Я не могу поверить, что я это сделала. Я призналась Илье, что мне не все равно. Я не должна была этого делать, и если бы была умнее, то держала бы свои тревоги и неуверенность при себе. Очевидно, что у меня глубоко укоренившиеся проблемы, потому что я чувствую себя брошенной человеком, который мне абсолютно ничего не должен. Я хочу, чтобы он объяснился, но я играю с ним. По какой-то причине мне кажется, что именно мной сейчас играют. Он сделал это нарочно? Он хотел, чтобы я отчаянно нуждалась в нем?
Выйдя из ванной, я останавливаюсь как вкопанная, когда снова подхожу к бару. Илья и Энни разговаривают, когда Дмитрий дергает ее за волосы и приближает ее губы к своим. Сначала это дается с трудом, но затем она открывается ему, как и эмоции Ильи. В замедленной съемке я наблюдаю, как лицо Ильи искажается от удивления к ярости.
Уф.
Илья встает со стула и обходит Энни, хватая Дмитрия сзади за шею и оттаскивая его от нее. Он наклоняется к уху Дмитрия и что-то шепчет, что вызывает у сурового мужчины только ухмылку. Кажется, он достаточно удовлетворен возмущением на лице Ильи, чтобы повернуться на стуле и снова отхлебнуть из своего бокала.
Медленно приближаясь к столу, я представляюсь.
– Что я пропустила? – Спрашиваю жизнерадостным тоном. Я абсолютно ничего не пропустила, но они этого не знают.
– Ничего, – фыркает Илья. – Мы как раз уходили.
Я надуваю губы.
– Почему бы вам обоим не вернуться ко мне домой и не поплавать в бассейне?

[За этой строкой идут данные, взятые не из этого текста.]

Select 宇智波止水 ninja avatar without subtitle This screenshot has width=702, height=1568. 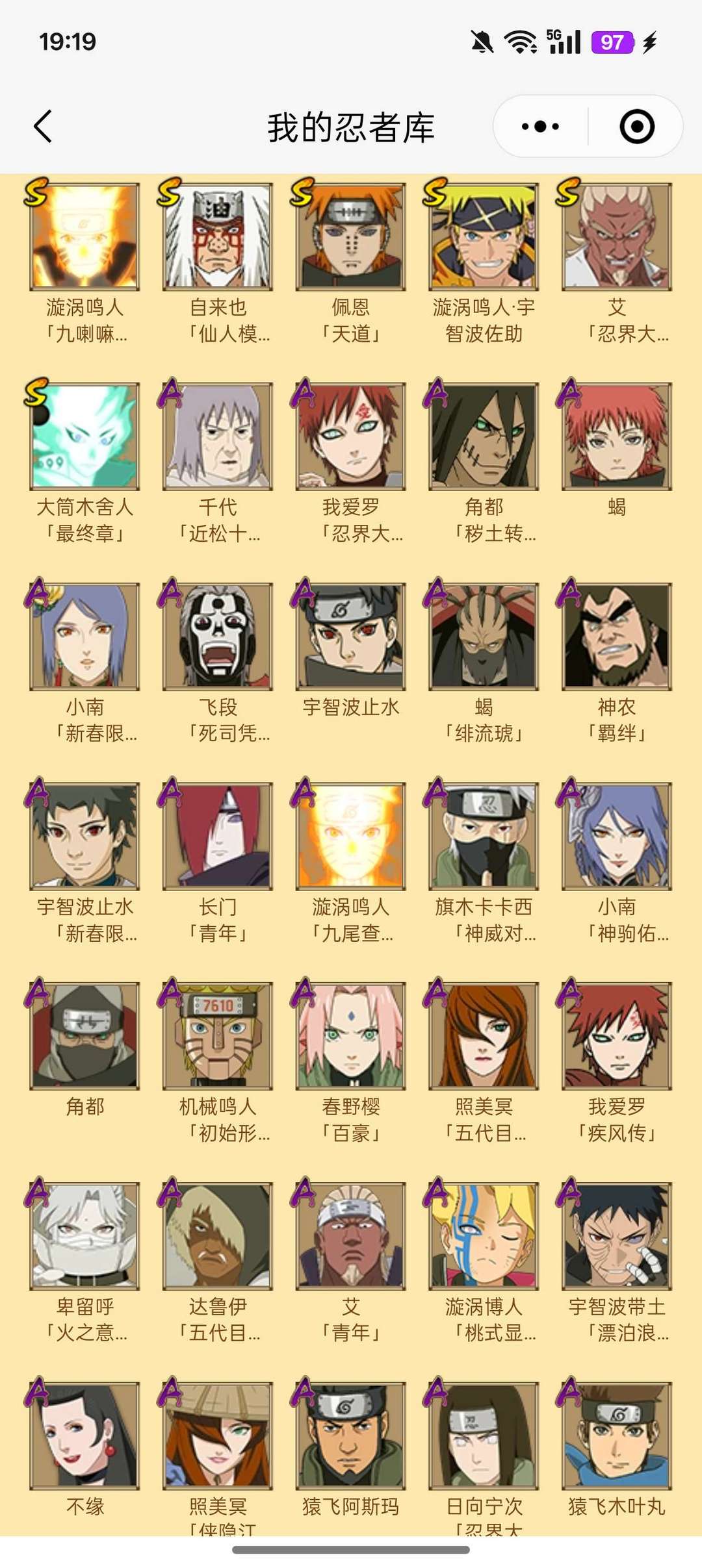(351, 637)
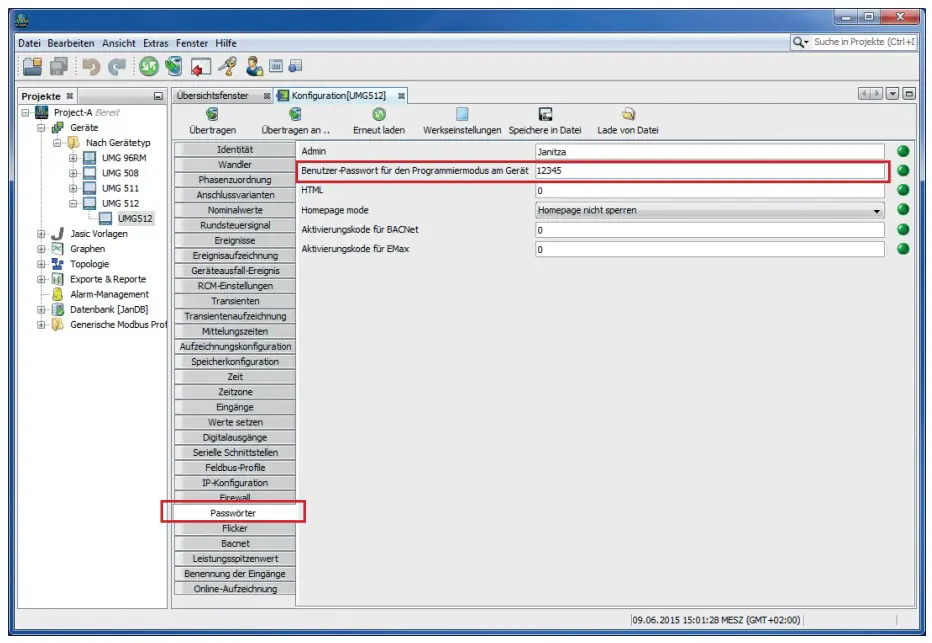The height and width of the screenshot is (643, 932).
Task: Click green indicator beside Aktivierungskode für EMax
Action: click(x=903, y=249)
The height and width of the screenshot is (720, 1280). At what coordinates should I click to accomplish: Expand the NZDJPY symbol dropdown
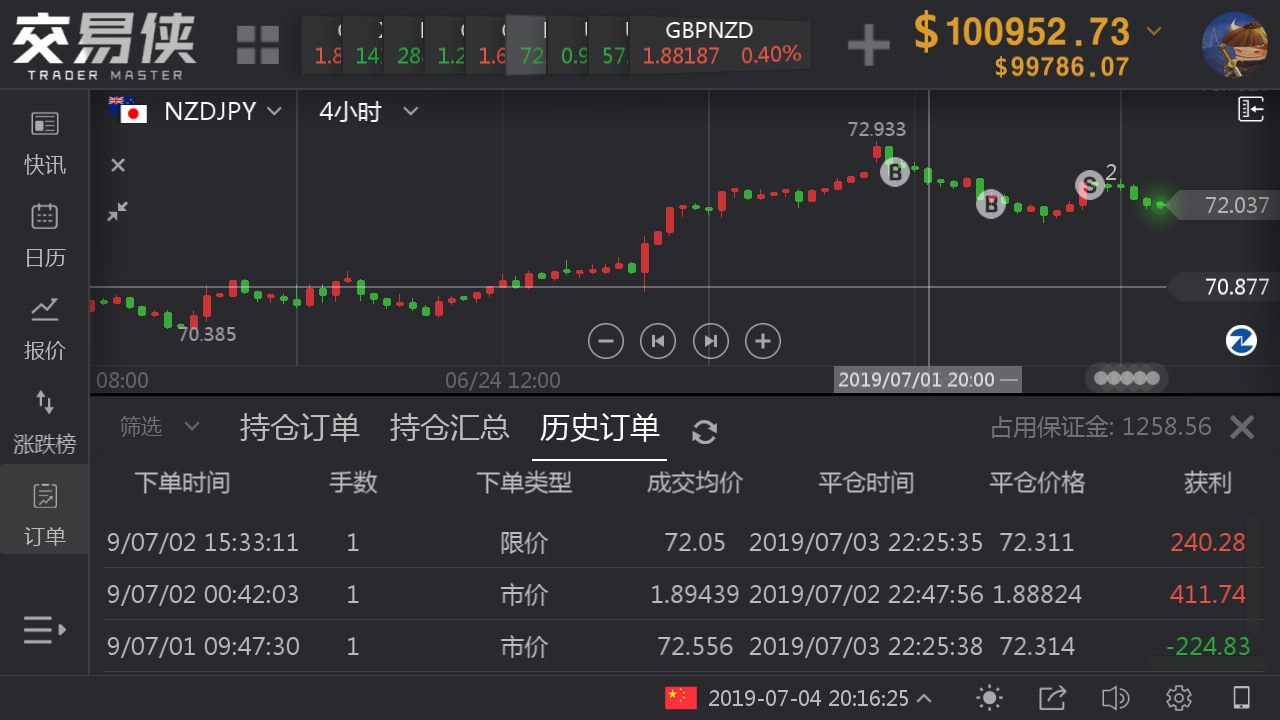click(274, 111)
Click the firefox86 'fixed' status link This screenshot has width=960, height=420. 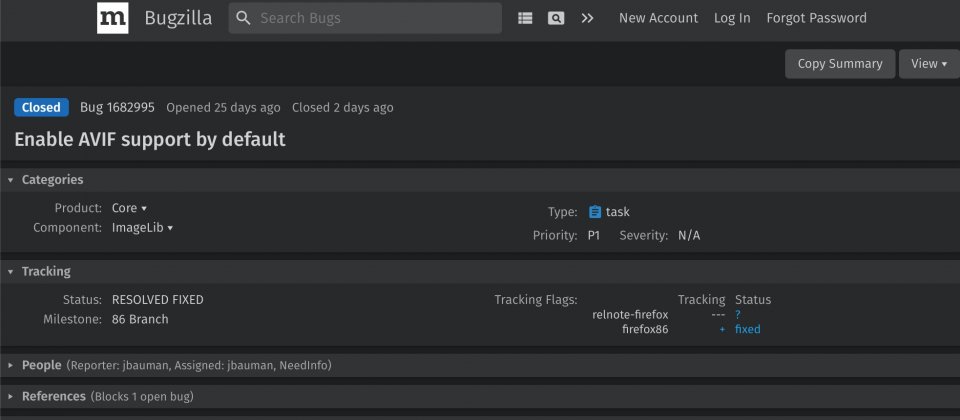[x=748, y=329]
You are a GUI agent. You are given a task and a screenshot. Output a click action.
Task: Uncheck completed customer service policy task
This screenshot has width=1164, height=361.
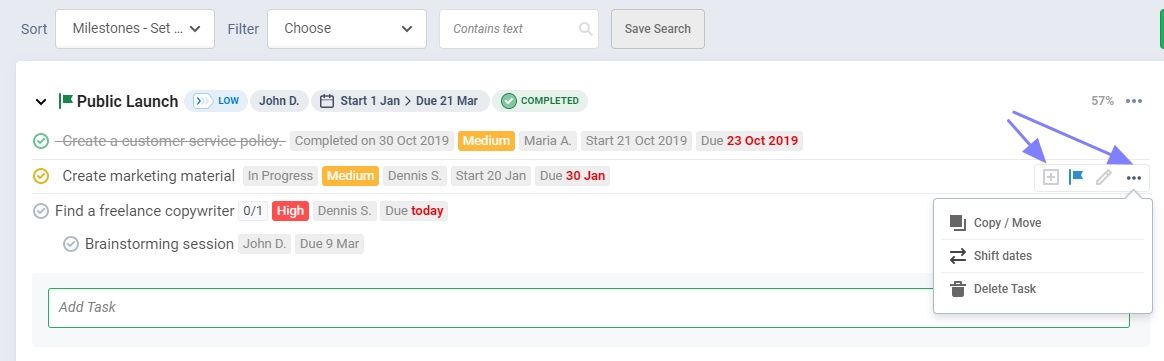point(41,140)
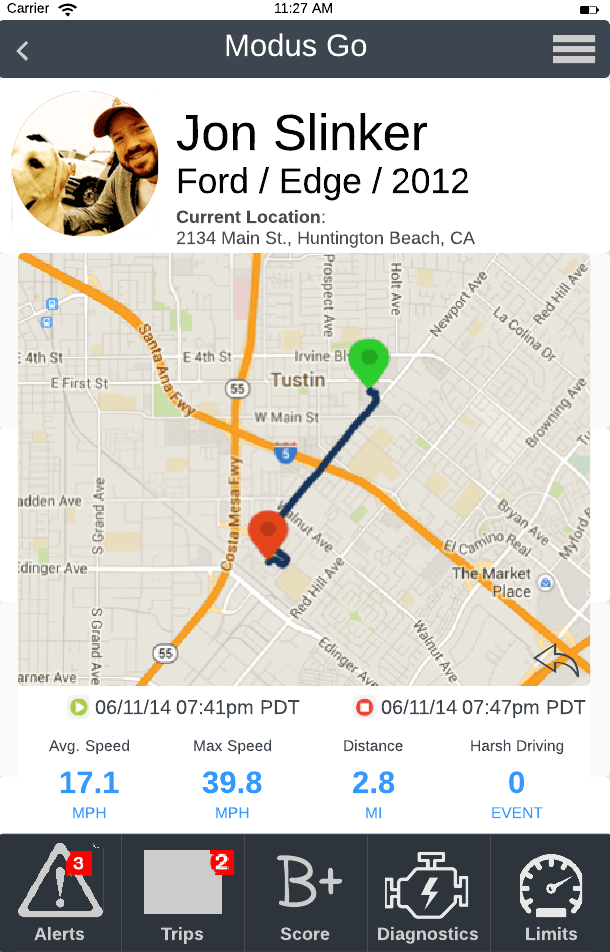
Task: View the B+ Score tab
Action: [x=306, y=892]
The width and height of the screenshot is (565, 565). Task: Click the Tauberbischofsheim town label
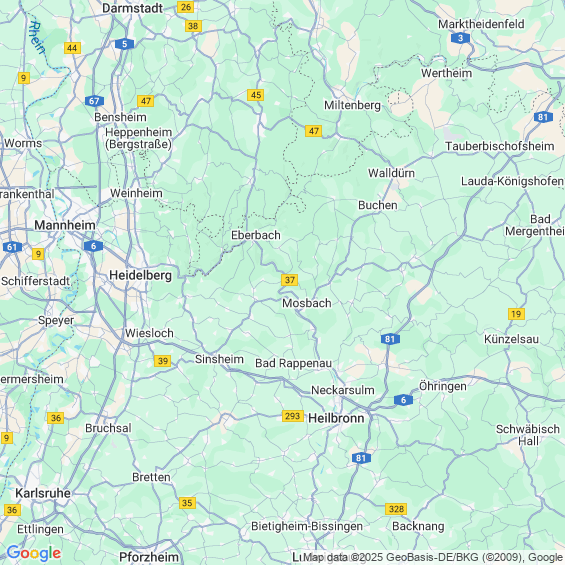pos(500,146)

– У нас нет для этого одежды, Камилла, – отвечает Илья раздраженным тоном, как будто он просто хочет избавиться от нас и пойти трахаться с Дмитрием.
– Кто сказал что-нибудь об одежде?
Он ухмыляется.
– Хорошо, мы придем.
Подмигнув, он встает со стула, и я хихикаю. Он возвращается к Дмитрию и обменивается с ним парой слов. Что бы он ни сказал, мужчина улыбается, а Энни смотрит на меня в ответ, явно рассерженная.